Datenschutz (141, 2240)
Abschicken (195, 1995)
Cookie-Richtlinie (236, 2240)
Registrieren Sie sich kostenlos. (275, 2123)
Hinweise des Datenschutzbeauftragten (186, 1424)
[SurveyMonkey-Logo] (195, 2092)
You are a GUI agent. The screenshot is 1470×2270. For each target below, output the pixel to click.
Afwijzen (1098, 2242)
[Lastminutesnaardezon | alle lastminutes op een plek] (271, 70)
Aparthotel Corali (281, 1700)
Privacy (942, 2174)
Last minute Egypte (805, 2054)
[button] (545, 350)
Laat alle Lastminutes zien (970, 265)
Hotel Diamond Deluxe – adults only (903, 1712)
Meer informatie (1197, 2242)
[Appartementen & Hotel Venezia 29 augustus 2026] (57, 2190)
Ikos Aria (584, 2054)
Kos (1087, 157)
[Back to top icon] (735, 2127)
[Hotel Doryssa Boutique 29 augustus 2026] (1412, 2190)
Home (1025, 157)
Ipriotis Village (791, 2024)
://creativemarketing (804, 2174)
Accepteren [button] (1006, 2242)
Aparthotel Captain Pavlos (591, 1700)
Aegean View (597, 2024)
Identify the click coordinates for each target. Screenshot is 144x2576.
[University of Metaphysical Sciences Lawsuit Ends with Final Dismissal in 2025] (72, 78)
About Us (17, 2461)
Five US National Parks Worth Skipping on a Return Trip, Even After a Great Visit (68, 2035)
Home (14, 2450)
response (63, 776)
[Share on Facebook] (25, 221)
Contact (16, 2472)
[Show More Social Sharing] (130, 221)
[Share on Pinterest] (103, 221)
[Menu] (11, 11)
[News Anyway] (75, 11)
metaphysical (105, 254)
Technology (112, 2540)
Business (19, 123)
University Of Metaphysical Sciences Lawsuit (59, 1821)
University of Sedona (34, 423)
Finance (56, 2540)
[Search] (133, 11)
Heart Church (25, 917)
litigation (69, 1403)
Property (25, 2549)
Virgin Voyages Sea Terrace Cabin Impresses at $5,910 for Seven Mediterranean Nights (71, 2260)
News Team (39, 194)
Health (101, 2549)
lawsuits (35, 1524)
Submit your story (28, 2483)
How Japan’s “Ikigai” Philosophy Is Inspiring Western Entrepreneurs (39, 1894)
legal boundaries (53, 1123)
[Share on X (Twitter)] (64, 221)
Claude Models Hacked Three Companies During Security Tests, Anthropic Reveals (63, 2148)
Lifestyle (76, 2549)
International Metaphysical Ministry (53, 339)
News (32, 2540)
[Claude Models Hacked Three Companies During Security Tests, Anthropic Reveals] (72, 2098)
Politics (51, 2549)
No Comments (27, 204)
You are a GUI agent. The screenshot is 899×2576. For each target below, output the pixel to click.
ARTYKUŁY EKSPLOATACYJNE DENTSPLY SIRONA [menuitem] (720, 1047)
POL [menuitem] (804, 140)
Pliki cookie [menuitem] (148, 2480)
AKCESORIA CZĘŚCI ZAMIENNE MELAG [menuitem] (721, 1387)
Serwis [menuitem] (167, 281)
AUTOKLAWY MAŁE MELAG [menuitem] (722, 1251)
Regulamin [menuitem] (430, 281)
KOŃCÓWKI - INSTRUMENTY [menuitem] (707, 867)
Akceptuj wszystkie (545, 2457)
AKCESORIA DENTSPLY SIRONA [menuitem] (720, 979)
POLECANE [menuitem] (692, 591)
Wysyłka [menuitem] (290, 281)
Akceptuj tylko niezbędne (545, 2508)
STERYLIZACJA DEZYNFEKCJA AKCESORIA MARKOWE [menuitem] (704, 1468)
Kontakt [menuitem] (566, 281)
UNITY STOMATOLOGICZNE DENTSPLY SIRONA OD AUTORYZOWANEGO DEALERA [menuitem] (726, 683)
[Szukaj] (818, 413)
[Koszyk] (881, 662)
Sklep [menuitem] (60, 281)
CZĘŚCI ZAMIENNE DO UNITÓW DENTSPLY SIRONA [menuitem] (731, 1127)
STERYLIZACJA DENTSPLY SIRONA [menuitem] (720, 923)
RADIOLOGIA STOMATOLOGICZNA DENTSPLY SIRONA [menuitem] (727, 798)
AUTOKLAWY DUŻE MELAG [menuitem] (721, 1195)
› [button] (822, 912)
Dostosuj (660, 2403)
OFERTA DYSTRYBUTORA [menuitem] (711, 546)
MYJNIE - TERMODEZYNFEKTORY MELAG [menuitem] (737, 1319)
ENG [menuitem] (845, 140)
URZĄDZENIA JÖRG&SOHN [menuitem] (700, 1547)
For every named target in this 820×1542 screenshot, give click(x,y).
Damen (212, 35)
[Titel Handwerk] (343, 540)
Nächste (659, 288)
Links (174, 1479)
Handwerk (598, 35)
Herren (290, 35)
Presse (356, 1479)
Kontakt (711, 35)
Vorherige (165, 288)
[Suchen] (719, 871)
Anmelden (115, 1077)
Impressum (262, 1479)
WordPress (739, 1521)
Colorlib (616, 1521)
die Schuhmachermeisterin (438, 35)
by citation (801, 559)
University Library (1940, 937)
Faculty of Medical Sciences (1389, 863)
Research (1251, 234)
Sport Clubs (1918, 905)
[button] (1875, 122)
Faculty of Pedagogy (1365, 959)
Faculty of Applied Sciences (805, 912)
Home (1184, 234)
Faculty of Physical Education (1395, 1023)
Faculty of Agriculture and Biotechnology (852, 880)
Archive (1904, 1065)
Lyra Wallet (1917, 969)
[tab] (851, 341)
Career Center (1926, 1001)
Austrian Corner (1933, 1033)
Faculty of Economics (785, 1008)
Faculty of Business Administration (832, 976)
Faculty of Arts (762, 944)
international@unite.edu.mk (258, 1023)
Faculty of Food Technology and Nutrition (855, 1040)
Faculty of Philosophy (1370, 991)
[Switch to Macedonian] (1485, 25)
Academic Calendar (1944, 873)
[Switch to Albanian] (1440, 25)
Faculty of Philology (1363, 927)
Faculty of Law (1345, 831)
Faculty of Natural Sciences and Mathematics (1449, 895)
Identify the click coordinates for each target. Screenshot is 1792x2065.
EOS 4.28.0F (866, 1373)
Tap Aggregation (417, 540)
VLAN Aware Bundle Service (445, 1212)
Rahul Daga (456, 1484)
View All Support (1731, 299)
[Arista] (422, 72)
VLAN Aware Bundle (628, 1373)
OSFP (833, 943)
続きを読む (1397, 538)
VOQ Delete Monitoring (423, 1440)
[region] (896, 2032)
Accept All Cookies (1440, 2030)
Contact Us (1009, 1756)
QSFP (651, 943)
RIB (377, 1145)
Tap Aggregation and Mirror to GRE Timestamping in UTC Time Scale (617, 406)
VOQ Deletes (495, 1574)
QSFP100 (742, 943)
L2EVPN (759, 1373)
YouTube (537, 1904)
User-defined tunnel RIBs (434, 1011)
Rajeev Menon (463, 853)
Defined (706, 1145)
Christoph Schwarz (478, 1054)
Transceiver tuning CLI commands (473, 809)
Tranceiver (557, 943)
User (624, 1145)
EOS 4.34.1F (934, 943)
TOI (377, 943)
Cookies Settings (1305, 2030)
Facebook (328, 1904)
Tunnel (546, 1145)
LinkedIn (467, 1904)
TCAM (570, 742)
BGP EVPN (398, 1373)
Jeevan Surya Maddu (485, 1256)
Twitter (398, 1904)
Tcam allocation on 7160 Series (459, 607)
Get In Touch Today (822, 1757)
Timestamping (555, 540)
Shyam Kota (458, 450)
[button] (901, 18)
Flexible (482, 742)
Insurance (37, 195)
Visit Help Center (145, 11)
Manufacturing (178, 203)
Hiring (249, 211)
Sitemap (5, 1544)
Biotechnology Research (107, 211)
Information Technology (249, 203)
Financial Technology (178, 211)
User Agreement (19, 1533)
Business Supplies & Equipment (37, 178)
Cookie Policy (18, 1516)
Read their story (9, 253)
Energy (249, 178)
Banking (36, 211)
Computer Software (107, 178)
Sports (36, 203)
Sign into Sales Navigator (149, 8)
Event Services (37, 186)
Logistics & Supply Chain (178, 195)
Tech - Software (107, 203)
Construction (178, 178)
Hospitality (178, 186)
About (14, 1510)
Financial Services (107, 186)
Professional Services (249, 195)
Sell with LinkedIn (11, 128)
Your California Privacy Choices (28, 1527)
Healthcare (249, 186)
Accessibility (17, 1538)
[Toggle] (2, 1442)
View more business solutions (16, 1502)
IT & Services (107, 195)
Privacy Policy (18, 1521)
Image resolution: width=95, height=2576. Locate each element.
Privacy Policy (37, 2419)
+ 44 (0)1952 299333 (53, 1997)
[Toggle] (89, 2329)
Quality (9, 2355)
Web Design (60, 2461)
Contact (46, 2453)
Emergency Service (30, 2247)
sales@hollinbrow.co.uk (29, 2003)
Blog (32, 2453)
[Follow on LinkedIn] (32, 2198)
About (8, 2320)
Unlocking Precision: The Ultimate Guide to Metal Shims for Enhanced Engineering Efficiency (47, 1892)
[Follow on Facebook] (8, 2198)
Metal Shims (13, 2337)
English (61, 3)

# # # # # # #

# INSTRUCTIONS TO FOLLOW
Quote exactly what appears from the line containing "Defined (706, 1145)" through the final line of the listing above, including both of those lines.

# EXERCISE RESPONSE
Defined (706, 1145)
Christoph Schwarz (478, 1054)
Transceiver tuning CLI commands (473, 809)
Tranceiver (557, 943)
User (624, 1145)
EOS 4.34.1F (934, 943)
TOI (377, 943)
Cookies Settings (1305, 2030)
Facebook (328, 1904)
Tunnel (546, 1145)
LinkedIn (467, 1904)
TCAM (570, 742)
BGP EVPN (398, 1373)
Jeevan Surya Maddu (485, 1256)
Twitter (398, 1904)
Tcam allocation on 7160 Series (459, 607)
Get In Touch Today (822, 1757)
Timestamping (555, 540)
Shyam Kota (458, 450)
[button] (901, 18)
Flexible (482, 742)
Insurance (37, 195)
Visit Help Center (145, 11)
Manufacturing (178, 203)
Hiring (249, 211)
Sitemap (5, 1544)
Biotechnology Research (107, 211)
Information Technology (249, 203)
Financial Technology (178, 211)
User Agreement (19, 1533)
Business Supplies & Equipment (37, 178)
Cookie Policy (18, 1516)
Read their story (9, 253)
Energy (249, 178)
Banking (36, 211)
Computer Software (107, 178)
Sports (36, 203)
Sign into Sales Navigator (149, 8)
Event Services (37, 186)
Logistics & Supply Chain (178, 195)
Tech - Software (107, 203)
Construction (178, 178)
Hospitality (178, 186)
About (14, 1510)
Financial Services (107, 186)
Professional Services (249, 195)
Sell with LinkedIn (11, 128)
Your California Privacy Choices (28, 1527)
Healthcare (249, 186)
Accessibility (17, 1538)
[Toggle] (2, 1442)
View more business solutions (16, 1502)
IT & Services (107, 195)
Privacy Policy (18, 1521)
Image resolution: width=95, height=2576. Locate each element.
Privacy Policy (37, 2419)
+ 44 (0)1952 299333 (53, 1997)
[Toggle] (89, 2329)
Quality (9, 2355)
Web Design (60, 2461)
Contact (46, 2453)
Emergency Service (30, 2247)
sales@hollinbrow.co.uk (29, 2003)
Blog (32, 2453)
[Follow on LinkedIn] (32, 2198)
About (8, 2320)
Unlocking Precision: The Ultimate Guide to Metal Shims for Enhanced Engineering Efficiency (47, 1892)
[Follow on Facebook] (8, 2198)
Metal Shims (13, 2337)
English (61, 3)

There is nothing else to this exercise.